§ **SELECTED TEXT**
Start
Tags: Yellen | Fed | rate | increase

Fed Chair Says Little at Jackson Hole Meeting

By    |   Monday, 25 August 2014 07:49 AM

Federal Reserve Chair Janet Yellen delivered a speech Aug. 22 titled "Labor Market Dynamics and Monetary Policy" to the annual Federal Reserve Bank of Kansas City Economic Symposium in Jackson Hole, Wyo. When the Fed chair speaks it always gets a lot of press attention, partly because this August event usually comes on a slow news day in the "dog days" of the waning summer.

The chair can use the speech to make a significant policy statement, can avoid this by talking about a peripheral subject or can decline to appear at all, as Chairman Ben Bernanke did last year after it was clear he would not be reappointed.

This time Yellen adopted a combination of the first two tactics. She spoke about monetary policy, but she focused on the narrow issue of labor market conditions, and she didn't say much.

At first glance, it appears she has said nothing that departs meaningfully from the testimony she gave to Congress last month. At that time she said that as the Fed completes its tapering of purchases of Treasury and mortgage-backed securities, it plans to maintain an accommodative policy stance by continuing to hold the securities it has bought and by refraining from raising the federal funds rate (FFR) until sometime in 2015.
End
§ **PROBLEMS TO SOLVE**
• A. Give again the passage of the Jackson Hole article between "The chair can" and "not be reappointed.", inclusive.
• B. Proceed with the article on Yellen's Jackson Hole speech from its last sentence onward.

§ **RECORD EXTRACTS**
Start
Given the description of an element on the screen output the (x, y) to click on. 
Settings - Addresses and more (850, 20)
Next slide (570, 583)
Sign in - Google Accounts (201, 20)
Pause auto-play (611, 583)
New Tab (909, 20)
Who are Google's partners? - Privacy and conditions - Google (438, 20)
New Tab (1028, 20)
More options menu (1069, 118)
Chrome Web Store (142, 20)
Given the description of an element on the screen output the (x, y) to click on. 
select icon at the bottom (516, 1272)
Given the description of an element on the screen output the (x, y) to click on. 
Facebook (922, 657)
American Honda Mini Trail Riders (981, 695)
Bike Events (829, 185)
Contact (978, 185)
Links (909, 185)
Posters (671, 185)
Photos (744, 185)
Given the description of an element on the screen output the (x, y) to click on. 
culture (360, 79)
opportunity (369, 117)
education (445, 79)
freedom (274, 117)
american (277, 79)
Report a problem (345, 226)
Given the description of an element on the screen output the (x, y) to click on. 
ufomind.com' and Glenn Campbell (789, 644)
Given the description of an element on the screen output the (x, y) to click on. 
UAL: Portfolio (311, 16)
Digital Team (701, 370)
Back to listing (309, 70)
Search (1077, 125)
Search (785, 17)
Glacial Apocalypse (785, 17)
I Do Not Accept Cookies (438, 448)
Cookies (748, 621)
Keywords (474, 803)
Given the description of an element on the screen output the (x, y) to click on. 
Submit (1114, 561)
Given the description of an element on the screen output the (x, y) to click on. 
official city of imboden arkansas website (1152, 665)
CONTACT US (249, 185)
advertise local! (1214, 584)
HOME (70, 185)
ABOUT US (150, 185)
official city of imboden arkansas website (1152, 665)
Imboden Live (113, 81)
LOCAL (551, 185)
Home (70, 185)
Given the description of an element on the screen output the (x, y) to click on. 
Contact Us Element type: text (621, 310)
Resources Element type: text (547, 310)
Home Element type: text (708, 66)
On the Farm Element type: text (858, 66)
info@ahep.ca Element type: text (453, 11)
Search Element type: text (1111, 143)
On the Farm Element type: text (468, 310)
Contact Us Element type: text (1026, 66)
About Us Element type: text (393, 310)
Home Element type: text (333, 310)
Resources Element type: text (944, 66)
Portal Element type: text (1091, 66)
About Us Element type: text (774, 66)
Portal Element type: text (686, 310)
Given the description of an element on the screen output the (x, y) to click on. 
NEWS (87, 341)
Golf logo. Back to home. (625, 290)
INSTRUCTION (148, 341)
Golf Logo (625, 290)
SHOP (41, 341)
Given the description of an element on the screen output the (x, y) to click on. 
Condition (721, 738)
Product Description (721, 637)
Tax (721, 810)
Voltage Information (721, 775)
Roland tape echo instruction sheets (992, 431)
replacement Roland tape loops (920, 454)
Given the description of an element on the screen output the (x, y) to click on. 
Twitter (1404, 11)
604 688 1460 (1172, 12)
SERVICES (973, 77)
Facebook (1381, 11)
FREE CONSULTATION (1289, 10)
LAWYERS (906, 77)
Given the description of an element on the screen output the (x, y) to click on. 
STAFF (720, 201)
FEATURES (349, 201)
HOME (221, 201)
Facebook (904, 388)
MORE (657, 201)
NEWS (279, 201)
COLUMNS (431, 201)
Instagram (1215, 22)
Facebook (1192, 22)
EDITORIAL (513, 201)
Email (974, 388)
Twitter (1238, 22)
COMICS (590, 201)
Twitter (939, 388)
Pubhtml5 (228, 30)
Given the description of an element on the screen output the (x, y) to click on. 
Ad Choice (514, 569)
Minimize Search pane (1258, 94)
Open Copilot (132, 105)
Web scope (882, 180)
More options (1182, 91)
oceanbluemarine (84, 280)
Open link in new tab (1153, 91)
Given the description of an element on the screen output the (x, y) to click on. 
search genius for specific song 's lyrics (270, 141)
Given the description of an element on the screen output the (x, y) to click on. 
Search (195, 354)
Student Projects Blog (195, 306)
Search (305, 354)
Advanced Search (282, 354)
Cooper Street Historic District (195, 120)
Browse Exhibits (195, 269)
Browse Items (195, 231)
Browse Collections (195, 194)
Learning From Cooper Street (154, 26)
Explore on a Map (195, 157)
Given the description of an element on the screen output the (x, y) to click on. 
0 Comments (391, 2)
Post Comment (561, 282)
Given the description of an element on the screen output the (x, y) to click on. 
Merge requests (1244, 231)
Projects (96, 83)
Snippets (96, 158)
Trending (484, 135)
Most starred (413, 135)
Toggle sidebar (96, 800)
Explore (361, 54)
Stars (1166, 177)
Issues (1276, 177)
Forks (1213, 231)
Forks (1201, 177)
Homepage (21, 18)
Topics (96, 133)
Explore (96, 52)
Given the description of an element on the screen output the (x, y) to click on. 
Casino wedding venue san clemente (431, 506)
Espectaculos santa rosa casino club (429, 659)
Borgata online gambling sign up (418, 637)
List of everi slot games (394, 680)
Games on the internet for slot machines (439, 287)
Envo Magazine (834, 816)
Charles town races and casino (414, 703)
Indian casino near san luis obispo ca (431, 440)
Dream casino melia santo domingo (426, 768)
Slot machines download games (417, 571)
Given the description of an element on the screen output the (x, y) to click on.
End
§ **SET OF ANSWERS**
• A.
The chair can use the speech to make a significant policy statement, can avoid this by talking about a peripheral subject or can decline to appear at all, as Chairman Ben Bernanke did last year after it was clear he would not be reappointed.

• B.
She also advised that now that the unemployment rate has declined to its original target level but the economy remains sluggish, the timing of any increase in the FFR will depend on the performance of 19 indicators of labor market conditions.

James Stewart of The New York Times, appearing on CNBC, laid out very clearly what the market expects to happen over the next two years, which is a first rise in the FFR around the middle of 2015 and a gradual increase until the FFR reaches 2.5 percent around the end of 2016. The markets received the speech as though nothing has changed, and it was evidently not Yellen's intention to make news on this occasion.

About five years ago a consultant to the Fed remarked to this writer that there was unrest among the presidents of the regional Fed banks regarding the aggressive intervention by the Fed lest it touch off another bout of inflation. In the intervening time, many observers have been surprised by apparent quiescence of the reported inflation indicators, but more voices have been raised among the presidents that perhaps action to raise the FFR should come sooner than mid-2015, while the most enthusiastic interventionists continue to look for evidence to support a delay beyond mid-2015. Cynics such as Euro Pacific Capital's Peter Schiff have questioned from the start whether the Fed would ever take the steroids or training wheels away.

The most intriguing scenario to look out for, one that has been mentioned repeatedly in these articles as a cynical, contrarian view, is that something will happen in financial markets, such as a repeat of last year's "taper tantrum" that will cause the Fed to lose control of the timetable and find itself unable to deliver the promised gradual, measured glide path to the next check point.

Mohamed El-Erian, not a cynic but perhaps a skeptic, has warned that while the Fed is focused on its process, the markets look at the destination of policy. Some surprises are probably in store.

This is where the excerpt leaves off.